**What you need to do:** Put every line of the entries below into a JSON list of strings, one string per line, and leave out the blank lines.

**Entries for locating words and elements:**
.....
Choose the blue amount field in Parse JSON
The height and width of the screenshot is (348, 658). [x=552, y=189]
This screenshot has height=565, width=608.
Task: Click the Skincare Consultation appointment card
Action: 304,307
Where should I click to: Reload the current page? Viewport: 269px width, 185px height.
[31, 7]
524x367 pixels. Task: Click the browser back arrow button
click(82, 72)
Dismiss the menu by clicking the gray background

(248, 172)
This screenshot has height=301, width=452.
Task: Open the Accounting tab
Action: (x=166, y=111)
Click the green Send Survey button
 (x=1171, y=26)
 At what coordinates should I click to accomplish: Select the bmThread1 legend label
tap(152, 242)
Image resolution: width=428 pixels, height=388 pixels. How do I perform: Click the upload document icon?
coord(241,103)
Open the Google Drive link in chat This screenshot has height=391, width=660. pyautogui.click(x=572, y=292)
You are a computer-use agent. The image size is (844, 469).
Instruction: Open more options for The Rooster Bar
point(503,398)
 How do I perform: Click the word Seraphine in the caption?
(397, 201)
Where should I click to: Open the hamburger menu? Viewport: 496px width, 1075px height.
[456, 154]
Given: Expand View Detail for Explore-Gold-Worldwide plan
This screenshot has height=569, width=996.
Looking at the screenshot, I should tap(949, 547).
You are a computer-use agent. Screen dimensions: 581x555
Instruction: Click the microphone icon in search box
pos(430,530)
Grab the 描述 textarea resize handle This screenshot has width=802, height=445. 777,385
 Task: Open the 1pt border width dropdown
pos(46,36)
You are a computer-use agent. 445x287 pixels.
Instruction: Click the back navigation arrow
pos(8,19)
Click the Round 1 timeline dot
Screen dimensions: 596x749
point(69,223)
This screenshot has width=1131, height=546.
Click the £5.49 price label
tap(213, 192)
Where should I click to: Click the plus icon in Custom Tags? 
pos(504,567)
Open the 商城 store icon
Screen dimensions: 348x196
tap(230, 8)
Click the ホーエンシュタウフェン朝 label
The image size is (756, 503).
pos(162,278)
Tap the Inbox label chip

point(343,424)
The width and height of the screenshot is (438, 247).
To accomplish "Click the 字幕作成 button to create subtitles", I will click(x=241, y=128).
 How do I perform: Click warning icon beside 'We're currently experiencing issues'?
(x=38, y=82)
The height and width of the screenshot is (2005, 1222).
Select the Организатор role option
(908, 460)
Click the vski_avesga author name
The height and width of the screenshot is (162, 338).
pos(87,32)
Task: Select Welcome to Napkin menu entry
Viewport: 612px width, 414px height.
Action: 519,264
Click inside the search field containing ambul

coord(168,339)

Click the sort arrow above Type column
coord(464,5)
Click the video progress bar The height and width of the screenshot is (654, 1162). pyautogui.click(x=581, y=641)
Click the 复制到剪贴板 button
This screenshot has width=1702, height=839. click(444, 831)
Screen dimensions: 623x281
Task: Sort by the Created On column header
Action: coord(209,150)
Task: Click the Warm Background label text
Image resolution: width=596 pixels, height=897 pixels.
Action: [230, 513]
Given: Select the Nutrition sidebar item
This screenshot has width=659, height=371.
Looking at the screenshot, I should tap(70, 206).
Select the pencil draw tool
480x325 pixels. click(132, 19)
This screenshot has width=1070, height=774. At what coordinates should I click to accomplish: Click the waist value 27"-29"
.....
**The solution:**
[
  "Choose the blue amount field in Parse JSON",
  "The height and width of the screenshot is (348, 658). [x=552, y=189]",
  "This screenshot has height=565, width=608.",
  "Task: Click the Skincare Consultation appointment card",
  "Action: 304,307",
  "Where should I click to: Reload the current page? Viewport: 269px width, 185px height.",
  "[31, 7]",
  "524x367 pixels. Task: Click the browser back arrow button",
  "click(82, 72)",
  "Dismiss the menu by clicking the gray background",
  "(248, 172)",
  "This screenshot has height=301, width=452.",
  "Task: Open the Accounting tab",
  "Action: (x=166, y=111)",
  "Click the green Send Survey button",
  " (x=1171, y=26)",
  " At what coordinates should I click to accomplish: Select the bmThread1 legend label",
  "tap(152, 242)",
  "Image resolution: width=428 pixels, height=388 pixels. How do I perform: Click the upload document icon?",
  "coord(241,103)",
  "Open the Google Drive link in chat This screenshot has height=391, width=660. pyautogui.click(x=572, y=292)",
  "You are a computer-use agent. The image size is (844, 469).",
  "Instruction: Open more options for The Rooster Bar",
  "point(503,398)",
  " How do I perform: Click the word Seraphine in the caption?",
  "(397, 201)",
  "Where should I click to: Open the hamburger menu? Viewport: 496px width, 1075px height.",
  "[456, 154]",
  "Given: Expand View Detail for Explore-Gold-Worldwide plan",
  "This screenshot has height=569, width=996.",
  "Looking at the screenshot, I should tap(949, 547).",
  "You are a computer-use agent. Screen dimensions: 581x555",
  "Instruction: Click the microphone icon in search box",
  "pos(430,530)",
  "Grab the 描述 textarea resize handle This screenshot has width=802, height=445. 777,385",
  " Task: Open the 1pt border width dropdown",
  "pos(46,36)",
  "You are a computer-use agent. 445x287 pixels.",
  "Instruction: Click the back navigation arrow",
  "pos(8,19)",
  "Click the Round 1 timeline dot",
  "Screen dimensions: 596x749",
  "point(69,223)",
  "This screenshot has width=1131, height=546.",
  "Click the £5.49 price label",
  "tap(213, 192)",
  "Where should I click to: Click the plus icon in Custom Tags? ",
  "pos(504,567)",
  "Open the 商城 store icon",
  "Screen dimensions: 348x196",
  "tap(230, 8)",
  "Click the ホーエンシュタウフェン朝 label",
  "The image size is (756, 503).",
  "pos(162,278)",
  "Tap the Inbox label chip",
  "point(343,424)",
  "The width and height of the screenshot is (438, 247).",
  "To accomplish \"Click the 字幕作成 button to create subtitles\", I will click(x=241, y=128).",
  " How do I perform: Click warning icon beside 'We're currently experiencing issues'?",
  "(x=38, y=82)",
  "The height and width of the screenshot is (2005, 1222).",
  "Select the Организатор role option",
  "(908, 460)",
  "Click the vski_avesga author name",
  "The height and width of the screenshot is (162, 338).",
  "pos(87,32)",
  "Task: Select Welcome to Napkin menu entry",
  "Viewport: 612px width, 414px height.",
  "Action: 519,264",
  "Click inside the search field containing ambul",
  "coord(168,339)",
  "Click the sort arrow above Type column",
  "coord(464,5)",
  "Click the video progress bar The height and width of the screenshot is (654, 1162). pyautogui.click(x=581, y=641)",
  "Click the 复制到剪贴板 button",
  "This screenshot has width=1702, height=839. click(444, 831)",
  "Screen dimensions: 623x281",
  "Task: Sort by the Created On column header",
  "Action: coord(209,150)",
  "Task: Click the Warm Background label text",
  "Image resolution: width=596 pixels, height=897 pixels.",
  "Action: [230, 513]",
  "Given: Select the Nutrition sidebar item",
  "This screenshot has width=659, height=371.",
  "Looking at the screenshot, I should tap(70, 206).",
  "Select the pencil draw tool",
  "480x325 pixels. click(132, 19)",
  "This screenshot has width=1070, height=774. At what coordinates should I click to accomplish: Click the waist value 27\"-29\""
]